▸ TASK TO CARRY OUT:
Transcribe the listing below only from the line with "ia (440, 2427)" up to and including the line with "Comercial de Chevrolet Volt (431, 1636)".
-------- GIVEN DATA
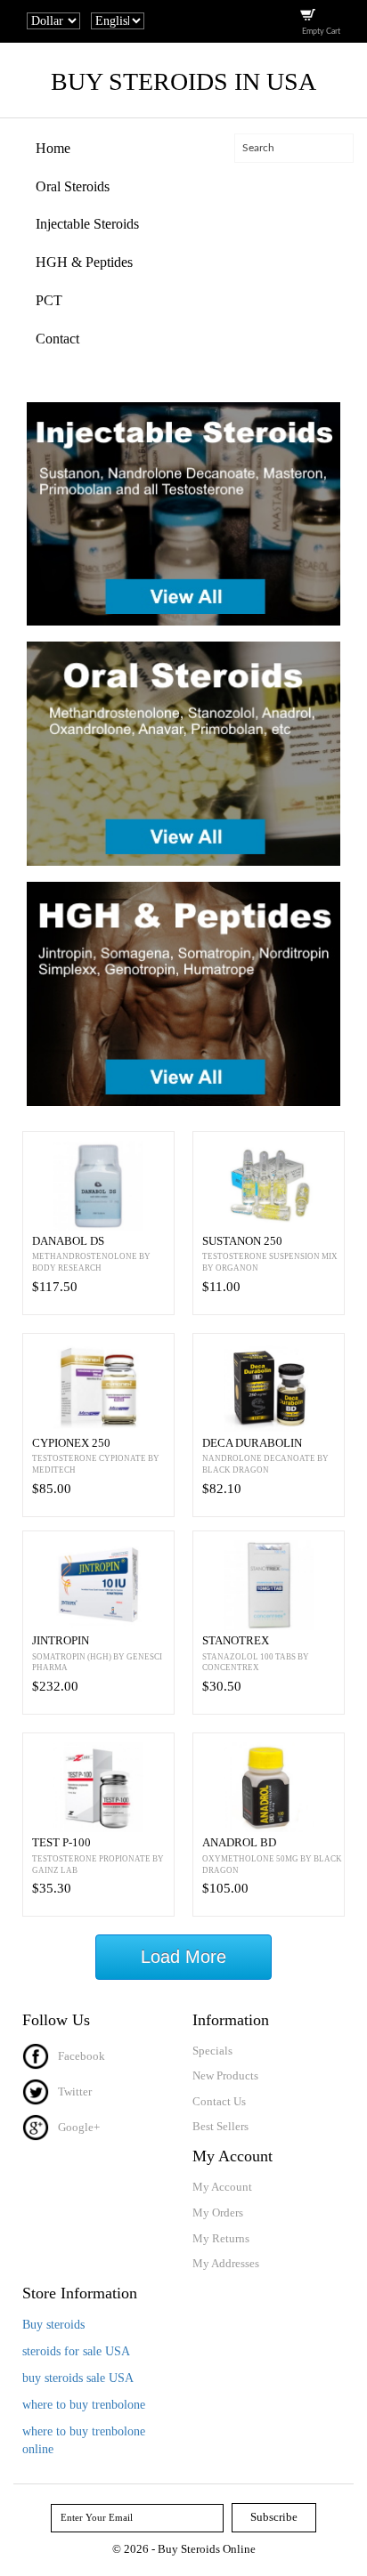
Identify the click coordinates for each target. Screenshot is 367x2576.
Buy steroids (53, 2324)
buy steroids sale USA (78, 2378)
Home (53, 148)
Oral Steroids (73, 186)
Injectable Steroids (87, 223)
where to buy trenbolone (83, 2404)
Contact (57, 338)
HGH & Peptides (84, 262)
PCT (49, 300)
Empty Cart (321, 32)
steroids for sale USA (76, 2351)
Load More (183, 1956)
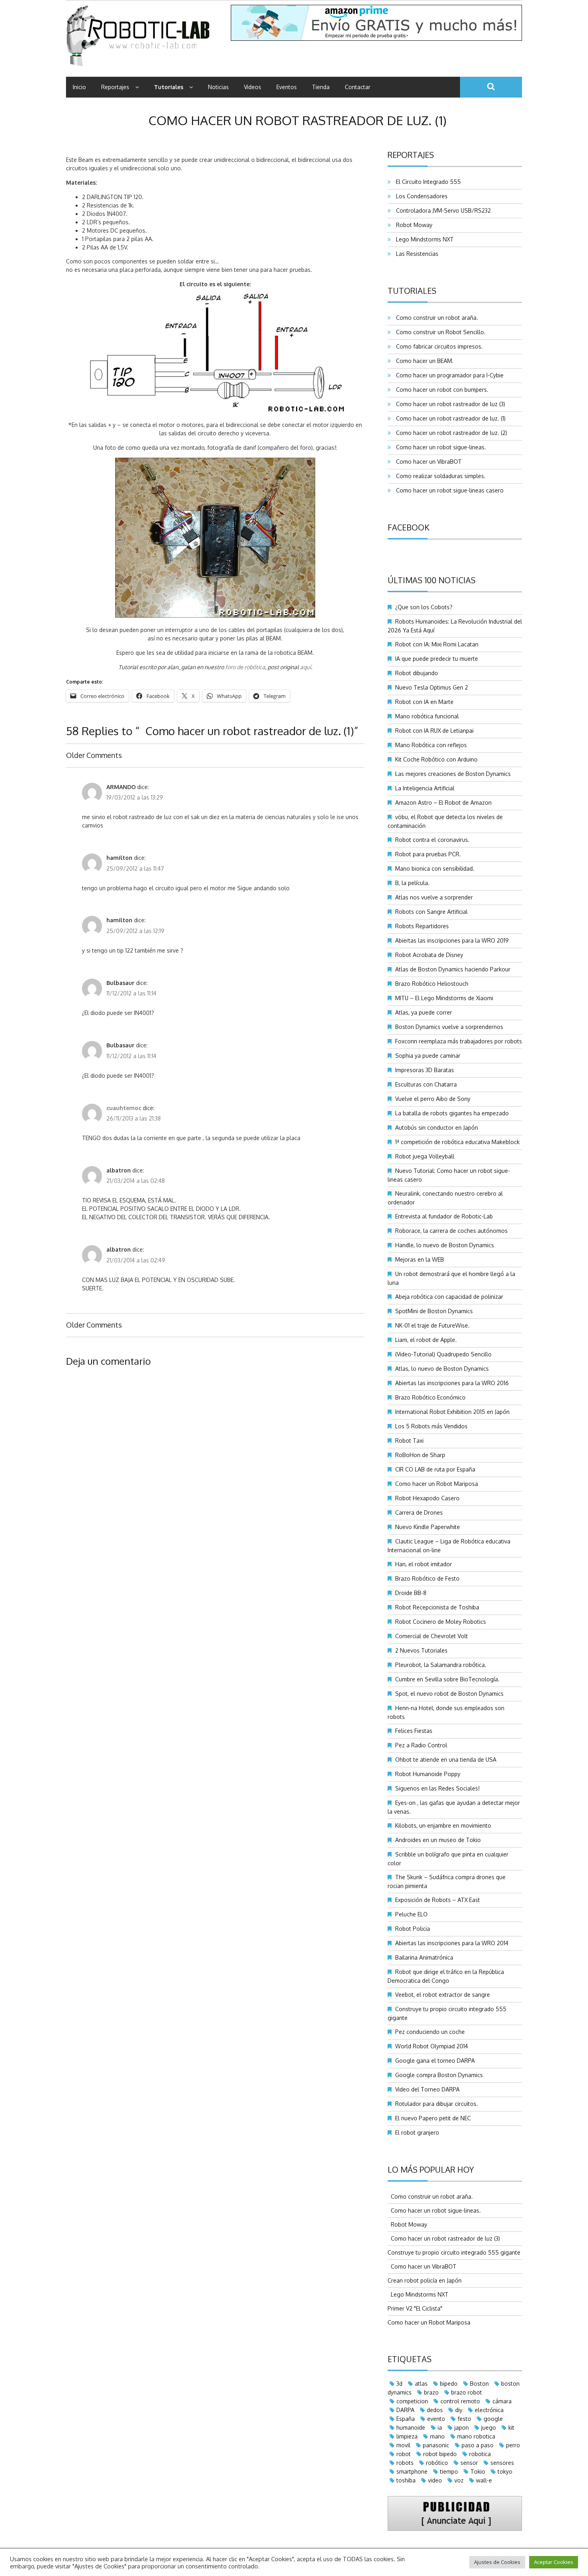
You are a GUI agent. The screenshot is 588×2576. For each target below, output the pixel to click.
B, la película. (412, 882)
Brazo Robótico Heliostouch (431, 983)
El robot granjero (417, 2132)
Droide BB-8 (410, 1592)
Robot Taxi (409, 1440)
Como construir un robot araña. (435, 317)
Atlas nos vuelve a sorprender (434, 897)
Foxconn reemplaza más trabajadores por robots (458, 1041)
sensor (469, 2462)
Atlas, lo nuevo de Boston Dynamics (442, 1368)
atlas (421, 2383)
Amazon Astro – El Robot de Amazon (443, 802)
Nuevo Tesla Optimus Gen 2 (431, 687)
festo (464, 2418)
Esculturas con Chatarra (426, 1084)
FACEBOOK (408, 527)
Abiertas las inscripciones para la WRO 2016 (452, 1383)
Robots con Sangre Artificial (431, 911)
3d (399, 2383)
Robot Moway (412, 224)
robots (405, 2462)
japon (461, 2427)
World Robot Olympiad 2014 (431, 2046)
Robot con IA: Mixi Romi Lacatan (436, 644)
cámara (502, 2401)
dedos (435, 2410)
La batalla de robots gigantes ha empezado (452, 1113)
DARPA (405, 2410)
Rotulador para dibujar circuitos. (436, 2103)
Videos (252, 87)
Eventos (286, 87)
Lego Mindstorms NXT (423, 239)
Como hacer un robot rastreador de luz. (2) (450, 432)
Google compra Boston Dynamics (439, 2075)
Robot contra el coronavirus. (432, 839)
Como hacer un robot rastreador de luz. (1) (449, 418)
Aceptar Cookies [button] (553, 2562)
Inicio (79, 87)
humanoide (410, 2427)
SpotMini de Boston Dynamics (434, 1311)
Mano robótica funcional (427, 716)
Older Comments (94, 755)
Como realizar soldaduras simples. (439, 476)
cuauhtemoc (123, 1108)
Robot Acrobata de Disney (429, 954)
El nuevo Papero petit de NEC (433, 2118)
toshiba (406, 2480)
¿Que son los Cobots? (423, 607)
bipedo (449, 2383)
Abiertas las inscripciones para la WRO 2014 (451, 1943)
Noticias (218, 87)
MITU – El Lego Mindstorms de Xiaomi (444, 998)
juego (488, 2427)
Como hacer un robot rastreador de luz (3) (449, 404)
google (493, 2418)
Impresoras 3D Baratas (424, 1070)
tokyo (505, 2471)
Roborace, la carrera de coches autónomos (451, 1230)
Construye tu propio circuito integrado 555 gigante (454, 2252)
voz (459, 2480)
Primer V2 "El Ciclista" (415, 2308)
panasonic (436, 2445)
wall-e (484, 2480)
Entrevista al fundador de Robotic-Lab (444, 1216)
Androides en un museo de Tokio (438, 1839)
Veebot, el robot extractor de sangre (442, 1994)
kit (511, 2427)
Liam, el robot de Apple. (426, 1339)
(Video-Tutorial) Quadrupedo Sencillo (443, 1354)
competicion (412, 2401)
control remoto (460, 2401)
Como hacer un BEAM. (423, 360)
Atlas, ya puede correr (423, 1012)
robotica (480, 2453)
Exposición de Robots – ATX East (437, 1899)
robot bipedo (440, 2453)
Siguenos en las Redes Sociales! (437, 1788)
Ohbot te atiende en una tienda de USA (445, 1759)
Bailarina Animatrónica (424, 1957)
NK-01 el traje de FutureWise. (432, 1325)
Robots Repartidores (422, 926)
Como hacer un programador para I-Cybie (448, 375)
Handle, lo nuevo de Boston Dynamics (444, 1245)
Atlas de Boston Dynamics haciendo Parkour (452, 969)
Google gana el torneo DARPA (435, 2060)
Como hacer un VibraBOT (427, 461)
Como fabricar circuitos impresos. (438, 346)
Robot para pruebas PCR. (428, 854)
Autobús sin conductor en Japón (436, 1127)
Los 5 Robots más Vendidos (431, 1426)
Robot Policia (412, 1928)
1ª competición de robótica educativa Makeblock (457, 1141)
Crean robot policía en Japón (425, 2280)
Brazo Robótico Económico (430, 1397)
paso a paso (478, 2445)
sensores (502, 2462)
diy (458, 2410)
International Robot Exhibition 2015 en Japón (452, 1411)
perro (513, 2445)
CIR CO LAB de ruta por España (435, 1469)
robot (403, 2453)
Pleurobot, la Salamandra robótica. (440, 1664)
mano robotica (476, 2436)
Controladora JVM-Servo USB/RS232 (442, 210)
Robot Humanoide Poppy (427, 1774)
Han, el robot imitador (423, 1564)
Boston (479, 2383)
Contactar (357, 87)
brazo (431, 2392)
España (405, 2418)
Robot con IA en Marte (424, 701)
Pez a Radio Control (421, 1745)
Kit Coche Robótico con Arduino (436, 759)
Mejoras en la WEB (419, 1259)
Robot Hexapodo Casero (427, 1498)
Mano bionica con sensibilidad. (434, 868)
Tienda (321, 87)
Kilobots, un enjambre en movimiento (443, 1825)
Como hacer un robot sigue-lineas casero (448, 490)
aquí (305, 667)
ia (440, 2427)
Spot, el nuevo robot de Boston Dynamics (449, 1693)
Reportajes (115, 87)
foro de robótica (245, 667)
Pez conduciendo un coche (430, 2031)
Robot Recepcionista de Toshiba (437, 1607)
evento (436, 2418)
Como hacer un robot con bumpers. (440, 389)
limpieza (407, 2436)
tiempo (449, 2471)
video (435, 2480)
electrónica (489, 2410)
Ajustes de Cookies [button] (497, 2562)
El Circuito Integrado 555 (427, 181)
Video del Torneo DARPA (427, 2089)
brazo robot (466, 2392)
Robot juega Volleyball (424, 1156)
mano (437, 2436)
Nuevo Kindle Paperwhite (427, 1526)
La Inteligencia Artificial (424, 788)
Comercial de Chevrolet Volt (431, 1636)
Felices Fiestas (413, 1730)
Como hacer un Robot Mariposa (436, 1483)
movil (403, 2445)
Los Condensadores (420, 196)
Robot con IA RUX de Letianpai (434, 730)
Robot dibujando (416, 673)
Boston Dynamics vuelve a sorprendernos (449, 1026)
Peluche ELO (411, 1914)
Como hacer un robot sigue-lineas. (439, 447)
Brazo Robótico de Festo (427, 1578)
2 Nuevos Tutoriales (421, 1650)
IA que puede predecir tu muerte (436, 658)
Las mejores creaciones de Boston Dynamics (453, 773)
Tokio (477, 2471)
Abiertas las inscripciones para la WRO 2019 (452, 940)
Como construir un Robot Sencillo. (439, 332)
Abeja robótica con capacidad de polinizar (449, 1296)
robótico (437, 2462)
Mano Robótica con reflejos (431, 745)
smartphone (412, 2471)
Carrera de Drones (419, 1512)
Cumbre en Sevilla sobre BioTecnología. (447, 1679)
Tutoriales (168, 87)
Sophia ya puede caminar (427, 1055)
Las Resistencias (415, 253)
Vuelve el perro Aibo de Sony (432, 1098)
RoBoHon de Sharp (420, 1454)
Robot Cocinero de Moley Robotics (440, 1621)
----------------
▸ EXPECTED ANSWER:
ia (440, 2427)
Spot, el nuevo robot de Boston Dynamics (449, 1693)
Reportajes (115, 87)
foro de robótica (245, 667)
Pez conduciendo un coche (430, 2031)
Robot Recepcionista de Toshiba (437, 1607)
evento (436, 2418)
Como hacer un robot con bumpers. (440, 389)
limpieza (407, 2436)
tiempo (449, 2471)
video (435, 2480)
electrónica (489, 2410)
Ajustes de Cookies [button] (497, 2562)
El Circuito Integrado 555 (427, 181)
Video del Torneo DARPA (427, 2089)
brazo robot (466, 2392)
Robot juega Volleyball (424, 1156)
mano (437, 2436)
Nuevo Kindle Paperwhite (427, 1526)
La Inteligencia Artificial (424, 788)
Comercial de Chevrolet Volt (431, 1636)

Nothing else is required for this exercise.